3) Hay que recordar, teniendo en cuenta que lo de Crimea es un proceso de reunificación con Rusia, que esa misma soberanía nacional fue violentada sin escrúpulos por el Imperio Estadounidense y sus aliados externos e internos a la URSS tras el referendum masivo de 1991 celebrado en la Unión Soviética, en el que más del 90% de la población total de la URSS del momento que participó (más de un 80%), y en porcentajes que oscilaban entre el 70% y el 100% en cada una de las repúblicas que celebró consulta (como puede verse en el mapa de arriba), votó por la continuación de la URSS como Estado unido.
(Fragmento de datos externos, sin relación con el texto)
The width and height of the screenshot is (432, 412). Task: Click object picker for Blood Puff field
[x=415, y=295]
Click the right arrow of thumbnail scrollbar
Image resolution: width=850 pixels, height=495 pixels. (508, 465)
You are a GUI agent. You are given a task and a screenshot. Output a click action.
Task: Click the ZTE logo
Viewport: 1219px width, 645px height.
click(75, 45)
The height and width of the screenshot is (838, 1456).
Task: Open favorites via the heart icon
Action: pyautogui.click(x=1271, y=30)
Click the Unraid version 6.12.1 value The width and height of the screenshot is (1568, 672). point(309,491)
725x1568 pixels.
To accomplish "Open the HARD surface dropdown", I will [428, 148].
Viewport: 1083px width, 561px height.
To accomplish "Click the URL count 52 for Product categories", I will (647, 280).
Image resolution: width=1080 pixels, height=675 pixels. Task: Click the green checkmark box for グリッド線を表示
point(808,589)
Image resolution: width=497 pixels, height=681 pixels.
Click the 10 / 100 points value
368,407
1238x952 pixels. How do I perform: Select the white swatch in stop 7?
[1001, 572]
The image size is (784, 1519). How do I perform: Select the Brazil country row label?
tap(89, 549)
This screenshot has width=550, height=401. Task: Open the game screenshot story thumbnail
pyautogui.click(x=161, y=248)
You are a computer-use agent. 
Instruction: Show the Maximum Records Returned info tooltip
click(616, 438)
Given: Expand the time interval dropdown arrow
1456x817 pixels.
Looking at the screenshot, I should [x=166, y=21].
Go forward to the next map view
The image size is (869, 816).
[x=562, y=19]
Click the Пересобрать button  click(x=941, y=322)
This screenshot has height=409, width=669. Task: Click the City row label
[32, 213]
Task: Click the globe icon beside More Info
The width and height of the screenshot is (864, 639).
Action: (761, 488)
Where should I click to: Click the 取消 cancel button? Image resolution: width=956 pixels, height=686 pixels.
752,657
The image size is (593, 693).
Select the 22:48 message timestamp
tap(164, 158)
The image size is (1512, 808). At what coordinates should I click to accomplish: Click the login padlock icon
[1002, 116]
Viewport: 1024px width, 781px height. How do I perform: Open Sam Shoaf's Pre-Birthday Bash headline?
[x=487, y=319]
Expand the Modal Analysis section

La votación fue boicoteada en las naciones bálticas, en Moldavia (no en Transnistria y Gagauzia), en Armenia y Georgia (no así en Abjasia). Este gran referéndum fue votado en marzo, pero entre agosto y diciembre los presidentes de Bielorrusia, Ucrania y Rusia (Yeltsin) acordaron la partición de una superpotencia mundial sin precedentes históricos en muchas de sus características. Fue en el Tratado de Belavezha, acuerdo que jamás ha sido criticado por los oligarcas y la gran burguesía anglogermánica que hoy se escandaliza porque Crimea vuelva a ser rusa y, también, porque el auge del neofascismo en Ucrania y otras naciones de Europa del Este haya permitido la resurrrección del antifascismo, el comunismo y el patriotismo cívico en Rusia y otras naciones de su entorno geopolítico.

4) Para terminar, hay que admitir que, de la misma manera que hay procesos de balcanización en el Mundo, de destrucción de Estados, los hay también de reunificación y unificación. Así está ocurriendo con Crimea y Rusia, así ocurrió (dos veces en la Historia) con Alemania, ocurrió con Yugoslavia, con Checoslovaquia, con el Yemen, con Tanzania (unión de Tanganika y Zanzibar), con Italia y, mucho antes, con la Monarquía Hispánica. De hecho, si fuesen coherentes los oligarcas y la gran burguesía de los Estados depredadores anglo-germánicos y aliados, deberían reconocer que la soberanía nacional de la Unión Soviética fue absolutamente violentada, tras el referéndum de marzo de 1991, por ellos mismos, y que la mera existencia de Ucrania como Estado, y del resto de Estados surgidos tras la desaparición de la URSS, es un gran error histórico que, quizás, podría empezar ahora a enmendarse sobreponiéndose Rusia, junto a sus sólidos aliados de los BRICS, sobre la descomposición misma de Estados Unidos de Norteamérica como Imperio Universal.